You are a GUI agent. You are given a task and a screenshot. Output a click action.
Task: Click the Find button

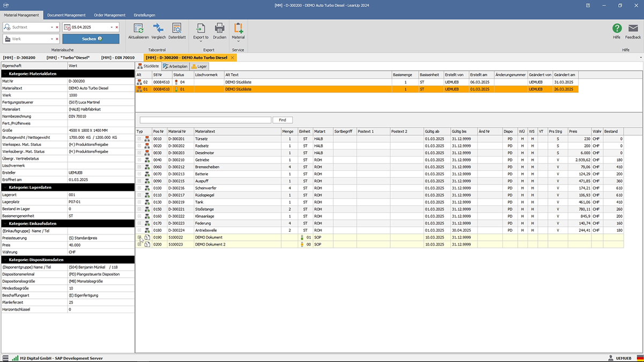click(x=282, y=120)
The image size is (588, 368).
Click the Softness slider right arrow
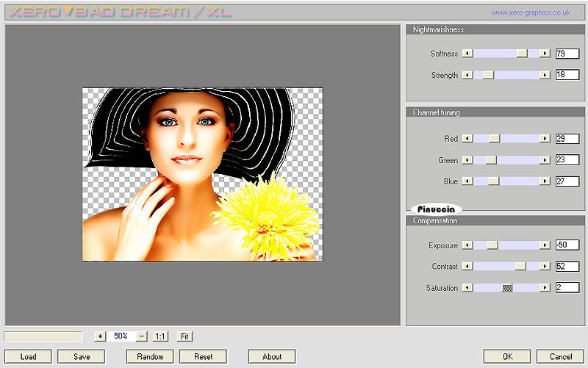coord(545,54)
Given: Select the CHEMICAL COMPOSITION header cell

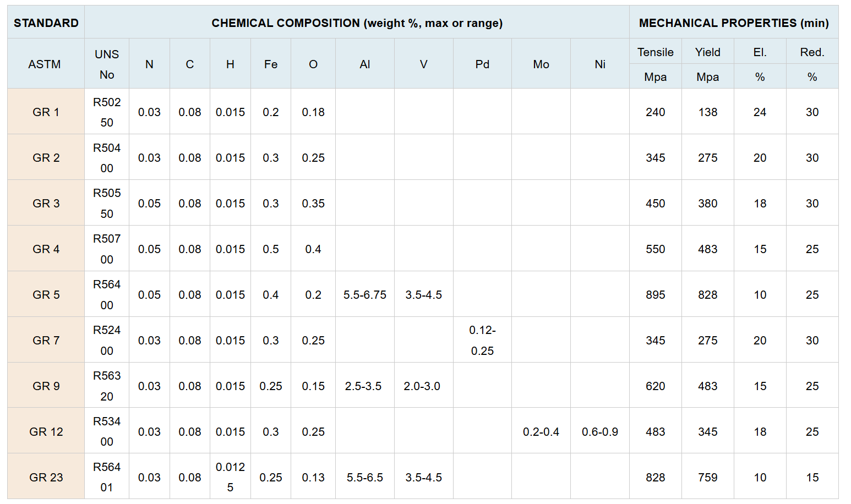Looking at the screenshot, I should coord(357,23).
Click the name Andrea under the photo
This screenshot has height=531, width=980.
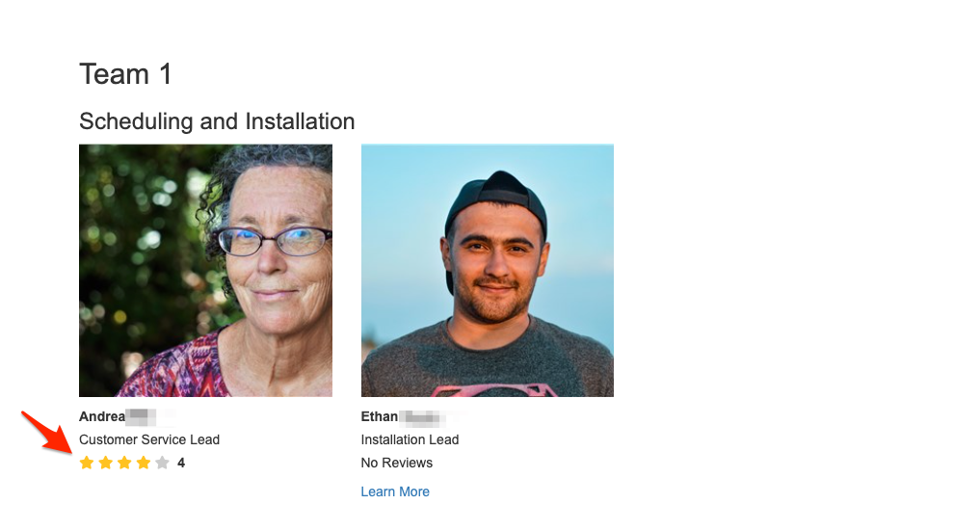pyautogui.click(x=102, y=416)
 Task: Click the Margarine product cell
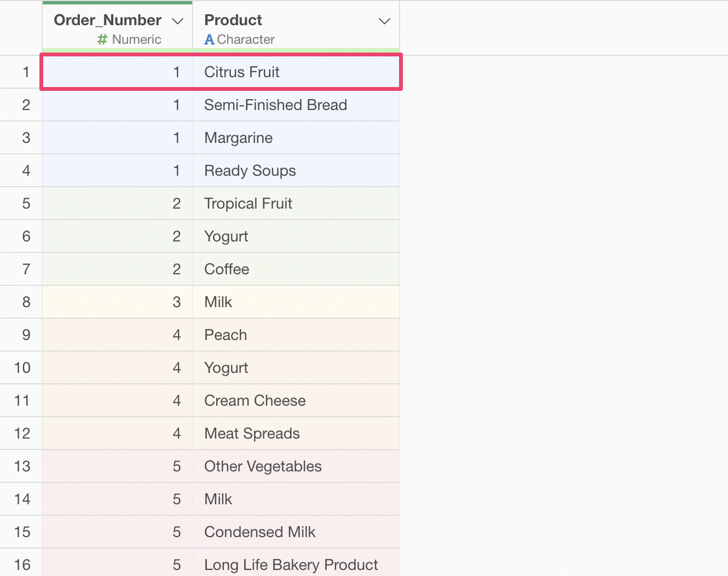click(x=238, y=138)
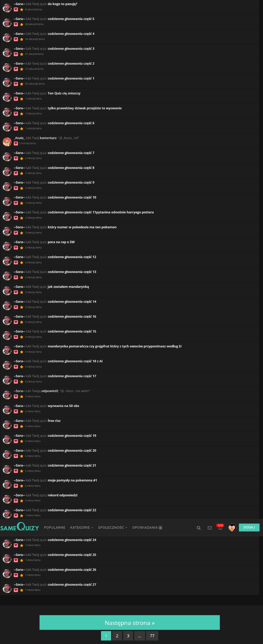The height and width of the screenshot is (644, 263).
Task: Open the POPULARNE menu item
Action: point(54,528)
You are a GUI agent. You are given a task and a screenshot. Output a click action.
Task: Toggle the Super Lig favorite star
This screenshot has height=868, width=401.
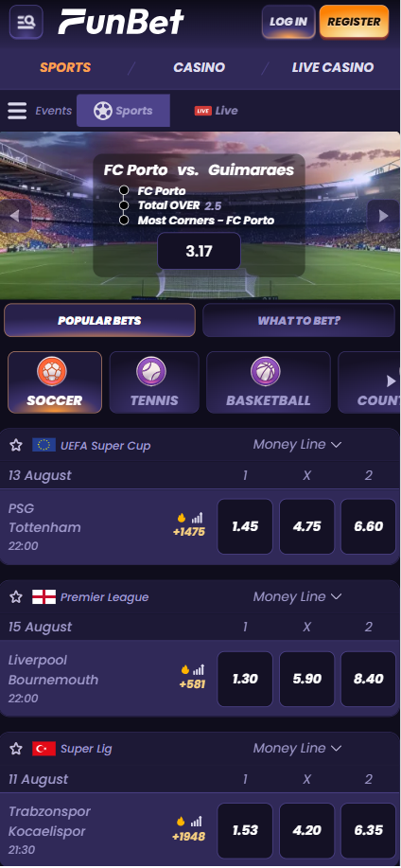click(x=16, y=749)
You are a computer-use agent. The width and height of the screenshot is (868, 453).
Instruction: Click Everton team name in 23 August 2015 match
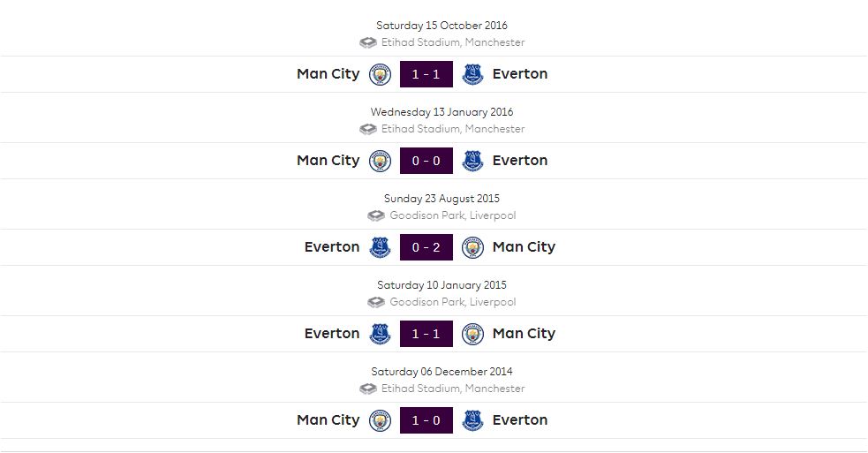(332, 247)
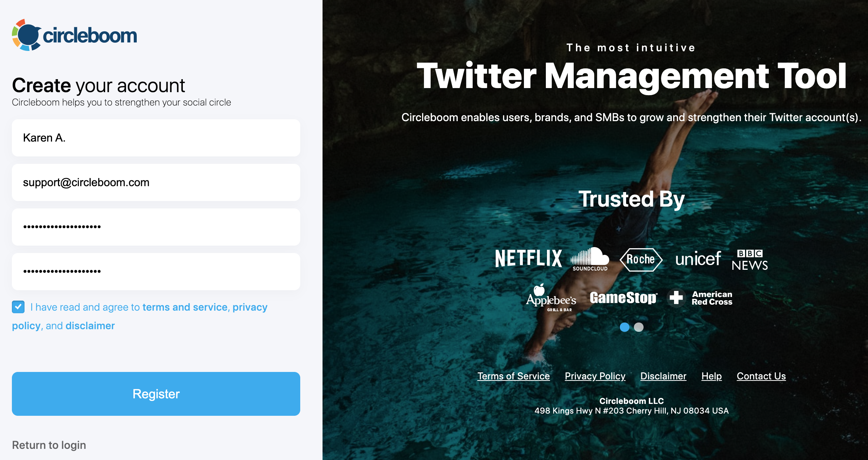Open the Contact Us footer link

tap(761, 376)
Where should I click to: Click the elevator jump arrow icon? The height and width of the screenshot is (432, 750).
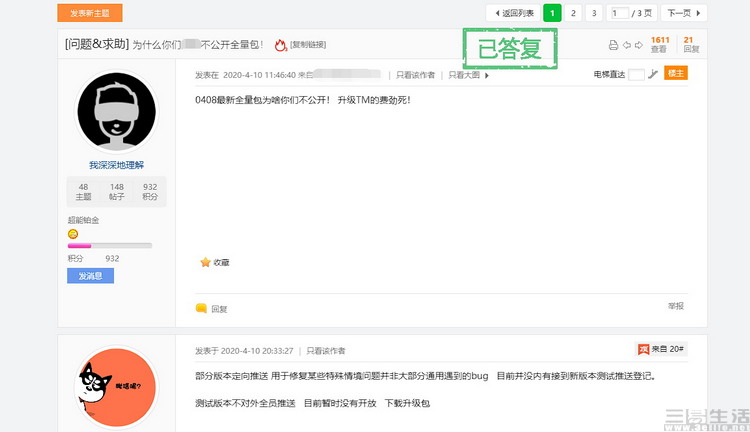(653, 74)
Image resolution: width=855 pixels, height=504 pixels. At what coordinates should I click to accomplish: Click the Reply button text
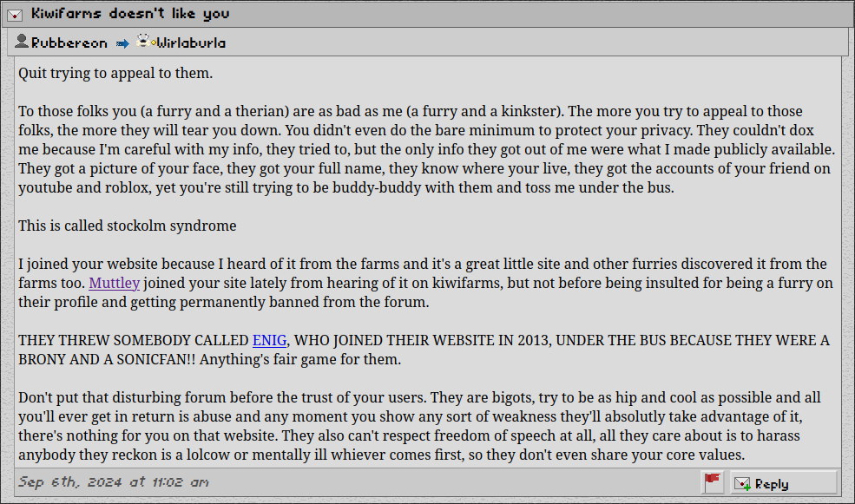[x=772, y=484]
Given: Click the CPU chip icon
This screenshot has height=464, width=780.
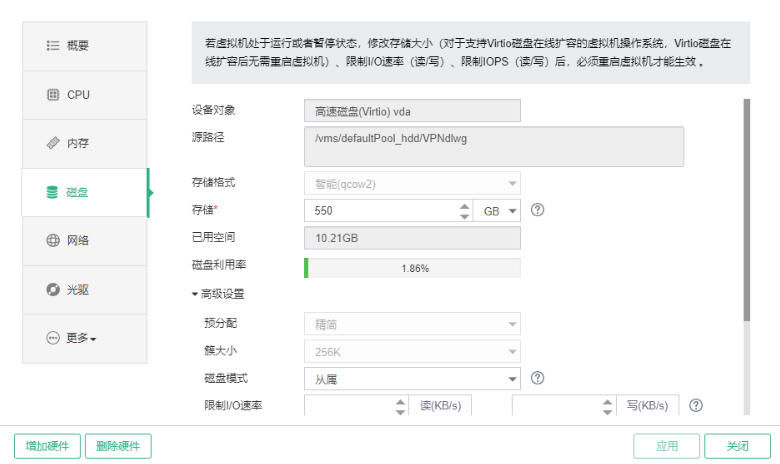Looking at the screenshot, I should (x=53, y=95).
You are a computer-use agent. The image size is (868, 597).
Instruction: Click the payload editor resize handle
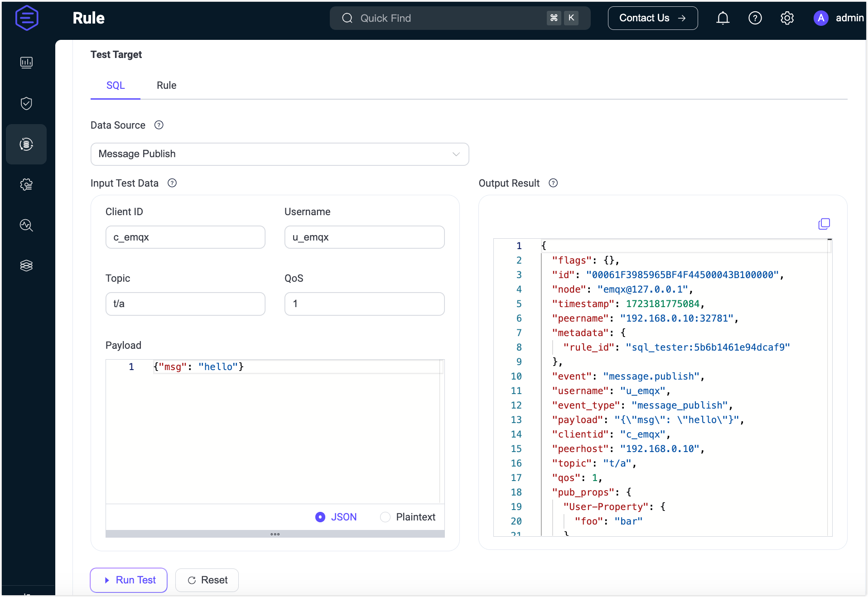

Work instruction:
Reproduce the lines of the listing exactly, starting at the one that contains "You are a computer-use agent. The image" and continuing through the final line, but leave out the pictures.

Task result:
You are a computer-use agent. The image size is (868, 597).
Instruction: Click the payload editor resize handle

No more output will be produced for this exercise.